Building an AI-Native FinOps System: From AWS Data Chaos to Cost Optimization
How we built a comprehensive data pipeline that turns scattered AWS metrics into actionable cost savings
The Problem: AWS Data is Everywhere, Insights are Nowhere
If you’ve ever tried to optimize AWS costs at scale, you know the frustration. Your billing data lives in S3 CUR files, performance metrics are scattered across CloudWatch, and cost information is buried in Cost Explorer. Each source tells part of the story, but none give you the complete picture you need to make intelligent optimization decisions.

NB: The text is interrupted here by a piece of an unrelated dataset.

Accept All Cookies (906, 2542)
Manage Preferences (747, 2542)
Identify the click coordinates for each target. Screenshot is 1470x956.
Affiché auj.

After speaking with engineering leaders at companies spending $100K+ monthly on AWS, the same pattern emerged:
Everyone knows they’re wasting money, but no one knows exactly where or how to fix it efficiently.
Our Approach: Build the Data Foundation First
Rather than building another dashboard that shows pretty charts with incomplete data, we decided to solve the fundamental problem: data harmonization at scale.
Here’s the system we built to turn AWS data chaos into optimization gold.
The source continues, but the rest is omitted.